I'm currently studying Monte Carlo sampling, referencing Veach's "Robust Monte Carlo Methods for Light Transport Simulation".
On page 63, he writes:
The idea of Monte Carlo integration is to evaluate the integral
$I = \int_{\Omega}f(x)d\mu(x) $
using random sampling. In its basic form, this is done by independently sampling $N$ points $X_1, ..., X_N$ according to some convenient density function $p$, and then computing the estimate
$F_N = \frac{1}{N}\sum_{i=1}^{N}\frac{f(X_i)}{p(X_i)}$
I've been playing around with this, and I understand the the technique when using uniform sampling on arbitrary domains $\Omega=[a, b]$, where $p(X_i) = \frac{1}{b-a}$. I've written a small python test program and it seems to work well.

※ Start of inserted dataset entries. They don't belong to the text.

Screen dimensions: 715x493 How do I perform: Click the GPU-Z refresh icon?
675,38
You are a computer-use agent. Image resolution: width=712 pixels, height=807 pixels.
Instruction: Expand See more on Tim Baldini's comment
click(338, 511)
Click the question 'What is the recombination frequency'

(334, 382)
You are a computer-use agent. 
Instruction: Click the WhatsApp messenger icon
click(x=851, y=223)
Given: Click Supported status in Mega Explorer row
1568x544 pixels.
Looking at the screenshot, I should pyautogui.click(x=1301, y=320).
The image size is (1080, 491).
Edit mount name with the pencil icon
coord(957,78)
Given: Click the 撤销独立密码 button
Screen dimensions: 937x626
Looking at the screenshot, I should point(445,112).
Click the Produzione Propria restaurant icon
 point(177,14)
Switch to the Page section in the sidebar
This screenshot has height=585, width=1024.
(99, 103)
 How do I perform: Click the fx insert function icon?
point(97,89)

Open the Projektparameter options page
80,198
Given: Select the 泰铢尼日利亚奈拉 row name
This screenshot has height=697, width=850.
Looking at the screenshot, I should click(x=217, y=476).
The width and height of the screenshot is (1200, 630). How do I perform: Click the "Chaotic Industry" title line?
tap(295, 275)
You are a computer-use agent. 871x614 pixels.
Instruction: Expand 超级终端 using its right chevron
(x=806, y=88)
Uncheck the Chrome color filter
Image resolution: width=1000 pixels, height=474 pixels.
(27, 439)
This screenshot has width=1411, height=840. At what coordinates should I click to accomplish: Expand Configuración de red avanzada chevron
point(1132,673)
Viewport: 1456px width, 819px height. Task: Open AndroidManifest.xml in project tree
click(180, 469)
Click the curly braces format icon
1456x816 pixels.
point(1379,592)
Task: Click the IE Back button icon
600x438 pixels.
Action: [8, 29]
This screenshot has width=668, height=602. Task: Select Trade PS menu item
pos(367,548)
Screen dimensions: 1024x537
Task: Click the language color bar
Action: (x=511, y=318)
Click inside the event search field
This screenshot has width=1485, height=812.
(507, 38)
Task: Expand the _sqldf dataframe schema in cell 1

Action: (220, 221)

However, I'm confused by his statement regarding "independently sampling $N$ points $X_1, ..., X_N$ according to some convenient density function $p$".
I'm assuming this means I can choose any arbitrary probability density function I want for $p(X_i)$?
As a simple test, I chose the Gaussian distribution $N(0.5, 0.15)$ to get a PDF centered at $0.5$ and roughly fitted to the interval $[0,1]$. To me, this seems "convenient".
I'm trying to apply the formula by drawing samples $X_i$ using this PDF, and for each iteration of the summation I can evaluate the integrand at each sample as $f(X_i)$, and divide by the probability $p(X_i)$ of each chosen sample.
For simplicity, I'm attempting to integrate trivial functions such as $f(x) = 1$, and $f(x) = x$ etc.
However, this does not seem to work at all, and I get values significantly different from the true value of the integral (eg. we expect $\int_{0}^{1}1 = 1$, $\int_{0}^{1}x = 0.5$), even with large samples sizes of $N = 100,000$ etc. The values I get are off by ~1, and vary noticeably between runs.
I suspect 1 of 2 things: either MC integration of this form requires uniform sampling, or I'm misunderstanding something... I'd appreciate any insights you may have!
For example, to compute $\int_0^2f(x)\,\mathrm dx$ you might compute $\int_0^1f(x)\,\mathrm dx$ with $1000$ samples and spearately compute $\int_1^2f(x)\,\mathrm dx$ with $2000$ samples (because the function is "wilder" over that interval and needs more sample for an equally reliable result) and add the parts. This is equivalent to making $3000$ samples over the original interval $[0,2]$ but weighting the samples differently, namely assign twice the weight to those samples in the subinterval with half the probability density (which also means that the weighted number of samples becomes $\sim 4000$). Taking this further, you can use any other nice probability density and the induced weighting by the reciprocal of the density.